To estimate policymaker demand for the principal dimensions of these competing aid regimes, we fielded a conjoint experiment among 3,407 policymakers from 141 countries embedded in the 2020 wave of the Listening to Leaders Survey (LTL Survey) administered by AidData between June 25 and September 16, 2020. As part of the experiment, respondents were shown two profiles describing different types of aid that their governments might receive in which we randomized seven aid attribute levels across respondents and profile pairs but with no information on which donor country is sponsoring the project. Attributes included: (1) project size; (2) project type; (3) conditionalities; (4) procurement; (5) regulations during implementation; (6) terms of lending; and (7) reporting. Each attribute had between two and four possible levels, that enabled us to compare the following: between large and small aid projects; between infrastructure, civil society and state capacity projects; with and without conditionalities; between tied and untied aid; with and without regulations; between different types of lending; and with and without public disclosures. The conjoint thus lets us infer policymaker demand for core elements of the Chinese vs DAC aid regimes.
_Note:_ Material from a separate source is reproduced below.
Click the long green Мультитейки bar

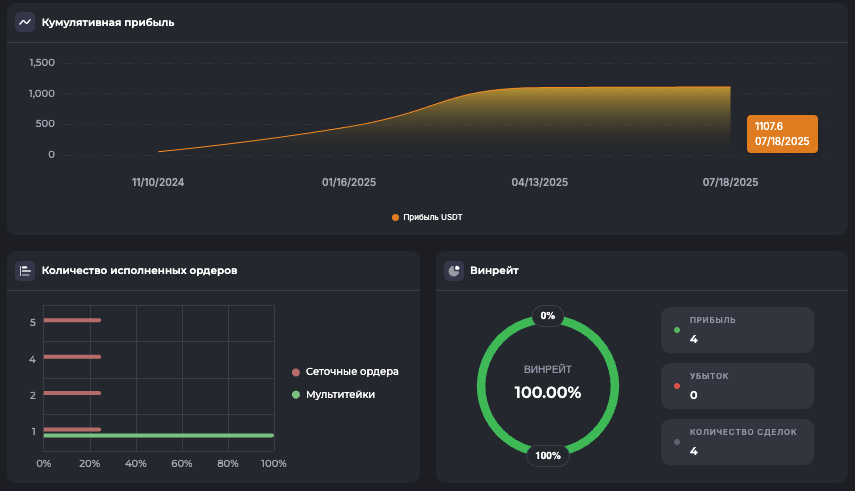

While respondents favored large infrastructure projects—more in line with the Chinese aid regime—on all other dimensions we see much stronger preference for aid policies core to the DAC aid regime. We see no aversion to political, economic and social conditionalities and if anything find slight support for them compared to no conditionalities. Recipients favor untied aid by 5 percentage points and strongly favor aid agreements with anti-corruption and environmental safeguards (by 13 and 10 percentage points, respectively, compared to no regulations). We also observe a strong preference for aid transparency—an increase of 10 percentage points compared to no transparency. Overall we find the probability of elites selecting an ideal-type DAC aid project is close to 70% but less than 50% for an ideal-type Chinese aid project.
Taken together, this suggests, despite countries turning to Beijing for economic assistance, aid recipients do not necessarily favor China’s approach. If anything, we find the opposite. Policymakers are loath to select aid projects that do not include reporting transparency and anti-corruption and environmental safeguards. Moreover, despite rulers anecdotal embrace of China’s “no strings attached” aid, we do not find strong preference for aid without conditionalities among the policymakers and bureaucrats at the forefront of negotiating and implementing aid agreements. One interpretation of these policy preferences is parliamentarians, bureaucrats and civil society seek to leverage aid agreements as an opportunity to tie the hands of their own governments, but especially donors—by not only incorporating stronger regulations in contracts but making them public as levers of accountability.